Situation tendue entre le pouvoir judiciaire et le président Yoweri Museveni...

 

Les juges ont averti le président Yoweri Museveni que, s’il persiste à les accuser de partialité à l’encontre du gouvernement du Mouvement national de la résistance (NRM), cela pourrait éroder l’indépendance du pouvoir judiciaire

Cet avertissement a été adressé au président Museveni avec un mémorandum, en août dernier, suite aux attaques persistantes contre les juges et les magistrats, les accusant d’être peu patriotes, partisans, partiaux à l’égard du gouvernement du NRM, corrompus et totalement incompétents. Cette réaction, déjà dans l’air depuis longtemps, est le résultat de toute une série d’événements.

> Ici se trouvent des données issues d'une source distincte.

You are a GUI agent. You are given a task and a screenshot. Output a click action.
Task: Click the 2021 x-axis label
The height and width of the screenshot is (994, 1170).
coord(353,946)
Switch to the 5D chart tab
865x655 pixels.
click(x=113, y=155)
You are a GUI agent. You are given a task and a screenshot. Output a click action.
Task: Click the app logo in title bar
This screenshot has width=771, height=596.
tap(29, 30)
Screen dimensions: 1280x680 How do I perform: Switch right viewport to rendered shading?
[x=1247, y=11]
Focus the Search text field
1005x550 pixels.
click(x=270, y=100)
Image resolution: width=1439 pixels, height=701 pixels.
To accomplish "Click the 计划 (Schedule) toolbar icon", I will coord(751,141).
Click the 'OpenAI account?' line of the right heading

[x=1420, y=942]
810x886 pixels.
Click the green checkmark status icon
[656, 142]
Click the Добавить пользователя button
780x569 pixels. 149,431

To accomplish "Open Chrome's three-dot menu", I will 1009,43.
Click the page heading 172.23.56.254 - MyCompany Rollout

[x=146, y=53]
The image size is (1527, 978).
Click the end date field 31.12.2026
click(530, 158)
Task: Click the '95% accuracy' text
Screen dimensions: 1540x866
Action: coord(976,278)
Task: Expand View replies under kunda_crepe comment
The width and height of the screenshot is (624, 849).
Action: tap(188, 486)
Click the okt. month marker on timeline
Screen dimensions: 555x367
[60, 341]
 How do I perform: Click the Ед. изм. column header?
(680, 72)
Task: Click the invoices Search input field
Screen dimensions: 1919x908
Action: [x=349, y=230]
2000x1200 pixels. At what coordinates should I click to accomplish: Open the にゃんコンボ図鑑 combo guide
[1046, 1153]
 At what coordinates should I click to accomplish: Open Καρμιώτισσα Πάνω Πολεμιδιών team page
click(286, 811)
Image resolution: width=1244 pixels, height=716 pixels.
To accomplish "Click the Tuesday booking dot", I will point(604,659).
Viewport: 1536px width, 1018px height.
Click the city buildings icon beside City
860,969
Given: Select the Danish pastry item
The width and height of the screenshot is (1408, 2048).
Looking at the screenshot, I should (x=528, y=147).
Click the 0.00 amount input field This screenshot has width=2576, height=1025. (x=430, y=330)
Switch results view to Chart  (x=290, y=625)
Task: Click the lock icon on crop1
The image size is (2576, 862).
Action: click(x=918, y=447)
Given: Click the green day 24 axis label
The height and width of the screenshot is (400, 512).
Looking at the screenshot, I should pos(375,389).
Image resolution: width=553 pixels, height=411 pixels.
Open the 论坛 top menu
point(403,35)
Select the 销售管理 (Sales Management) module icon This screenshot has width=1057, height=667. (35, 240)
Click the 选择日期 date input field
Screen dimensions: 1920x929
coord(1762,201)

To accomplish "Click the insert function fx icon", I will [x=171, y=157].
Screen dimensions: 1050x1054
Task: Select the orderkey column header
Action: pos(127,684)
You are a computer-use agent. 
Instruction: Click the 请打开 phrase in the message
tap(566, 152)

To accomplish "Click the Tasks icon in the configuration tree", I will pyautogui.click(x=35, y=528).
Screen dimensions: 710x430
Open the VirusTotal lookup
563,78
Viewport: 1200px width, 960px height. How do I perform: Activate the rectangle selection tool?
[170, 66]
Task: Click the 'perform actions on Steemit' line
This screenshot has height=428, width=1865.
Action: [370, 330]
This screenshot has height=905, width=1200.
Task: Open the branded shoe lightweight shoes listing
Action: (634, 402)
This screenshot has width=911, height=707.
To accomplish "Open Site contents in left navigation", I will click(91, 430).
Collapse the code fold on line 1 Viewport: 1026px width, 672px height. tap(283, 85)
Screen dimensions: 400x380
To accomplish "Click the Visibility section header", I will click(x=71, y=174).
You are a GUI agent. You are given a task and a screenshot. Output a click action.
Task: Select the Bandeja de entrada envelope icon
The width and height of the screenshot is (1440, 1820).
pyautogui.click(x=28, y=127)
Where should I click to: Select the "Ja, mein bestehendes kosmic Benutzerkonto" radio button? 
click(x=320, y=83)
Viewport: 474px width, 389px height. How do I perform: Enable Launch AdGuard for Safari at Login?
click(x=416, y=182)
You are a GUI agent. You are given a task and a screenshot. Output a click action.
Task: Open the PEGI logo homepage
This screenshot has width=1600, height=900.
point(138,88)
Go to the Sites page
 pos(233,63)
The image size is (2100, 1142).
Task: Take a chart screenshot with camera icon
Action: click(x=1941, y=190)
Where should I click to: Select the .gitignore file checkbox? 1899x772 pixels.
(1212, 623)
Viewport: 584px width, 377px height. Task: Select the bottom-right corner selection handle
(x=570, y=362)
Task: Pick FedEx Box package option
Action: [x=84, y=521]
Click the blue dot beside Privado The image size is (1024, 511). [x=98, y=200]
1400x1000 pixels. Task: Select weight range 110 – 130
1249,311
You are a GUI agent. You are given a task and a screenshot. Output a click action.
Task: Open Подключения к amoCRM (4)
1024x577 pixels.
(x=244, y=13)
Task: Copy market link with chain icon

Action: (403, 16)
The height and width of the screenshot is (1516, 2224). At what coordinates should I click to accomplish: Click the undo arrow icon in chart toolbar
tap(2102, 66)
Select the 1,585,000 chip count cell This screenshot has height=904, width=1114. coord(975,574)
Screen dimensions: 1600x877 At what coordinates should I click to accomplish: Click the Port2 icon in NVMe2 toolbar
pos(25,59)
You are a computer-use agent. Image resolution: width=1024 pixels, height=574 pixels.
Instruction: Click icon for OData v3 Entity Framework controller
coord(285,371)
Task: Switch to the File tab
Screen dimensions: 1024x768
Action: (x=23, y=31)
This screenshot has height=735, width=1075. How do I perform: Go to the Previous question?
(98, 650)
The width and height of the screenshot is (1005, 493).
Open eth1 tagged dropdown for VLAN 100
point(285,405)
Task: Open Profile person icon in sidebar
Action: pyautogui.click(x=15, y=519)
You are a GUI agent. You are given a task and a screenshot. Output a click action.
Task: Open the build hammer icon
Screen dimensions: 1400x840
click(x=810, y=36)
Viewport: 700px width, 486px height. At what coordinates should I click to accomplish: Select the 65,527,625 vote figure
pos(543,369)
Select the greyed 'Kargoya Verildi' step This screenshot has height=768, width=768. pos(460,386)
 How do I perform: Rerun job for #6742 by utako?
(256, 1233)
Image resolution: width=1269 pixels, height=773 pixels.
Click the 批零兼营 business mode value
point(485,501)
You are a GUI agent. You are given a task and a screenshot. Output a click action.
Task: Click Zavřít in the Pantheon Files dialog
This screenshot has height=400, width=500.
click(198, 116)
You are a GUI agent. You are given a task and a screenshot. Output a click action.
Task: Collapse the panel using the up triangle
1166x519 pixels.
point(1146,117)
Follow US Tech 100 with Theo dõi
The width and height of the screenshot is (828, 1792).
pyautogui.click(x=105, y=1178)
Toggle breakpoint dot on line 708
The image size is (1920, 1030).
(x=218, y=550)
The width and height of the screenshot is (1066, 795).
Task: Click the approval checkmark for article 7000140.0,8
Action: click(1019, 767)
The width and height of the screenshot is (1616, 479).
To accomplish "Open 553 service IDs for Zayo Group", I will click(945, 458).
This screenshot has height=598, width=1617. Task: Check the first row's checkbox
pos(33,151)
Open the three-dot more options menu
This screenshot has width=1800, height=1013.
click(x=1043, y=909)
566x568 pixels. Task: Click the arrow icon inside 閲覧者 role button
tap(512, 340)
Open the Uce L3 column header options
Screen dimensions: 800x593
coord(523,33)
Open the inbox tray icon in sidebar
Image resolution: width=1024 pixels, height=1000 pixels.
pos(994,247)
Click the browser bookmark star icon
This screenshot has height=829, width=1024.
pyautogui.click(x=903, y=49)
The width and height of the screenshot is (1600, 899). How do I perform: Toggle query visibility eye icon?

En avril 2001, Museveni avait loué la Cour suprême pour avoir rejeté, par trois voix contre deux, la pétition du candidat à la présidentielle, le Dr Kizza Besigye, colonel à la retraite, actuellement en exil, qui contestait la victoire électorale de Museveni en mars 2001. Dans sa plainte, Besigye dénonçait des irrégularités allant de violences perpétrées par les agents de la sécurité, avec intimidation des électeurs, à la corruption et truquage de votes, en passant par le manque d’efficacité de la Commission électorale. Tout en le respectant, M. Besigye contestait le jugement de la Cour suprême.

Museveni, lui, avait déjà exprimé son mécontentement pour les deux juges qui avaient appuyé la requête de Besigye, les accusant de manque de patriotisme et de partialité. Il avait même menacé d’ouvrir une enquête, conduite par des juges étrangers, pour corruption et faute professionnelle.

Le 11 juillet 2002, il avait déclaré à des journalistes que certains candidats du système du Mouvement sans partis politiques avaient perdu les élections parce que les tribunaux étaient pleins de juges favorables au multipartisme. A l’avenir, avait-il conclu, les criminels seraient jugés par des tribunaux militaires, parce que les tribunaux civils les relâchent trop facilement.

Dans leur réponse, les juges déclarèrent: «Il ne faut pas s’attendre à ce que la Cour constitutionnelle interprète toujours les dispositions de la Constitution conformément aux opinions du gouvernement, même si elles sont défendues avec passion. Aucun tribunal n’est obligé de confirmer les résultats d’une élection entachée de vices de forme, pour la seule raison que le candidat déclaré gagnant est le candidat du gouvernement, ou inversement, d’annuler des élections valides parce que le candidat du gouvernement est le perdant et a déposé une requête auprès du tribunal». Ils ajoutèrent que si le gouvernement n’est pas d’accord avec une décision du tribunal, il doit se pourvoir en appel et en accepter et respecter le verdict final.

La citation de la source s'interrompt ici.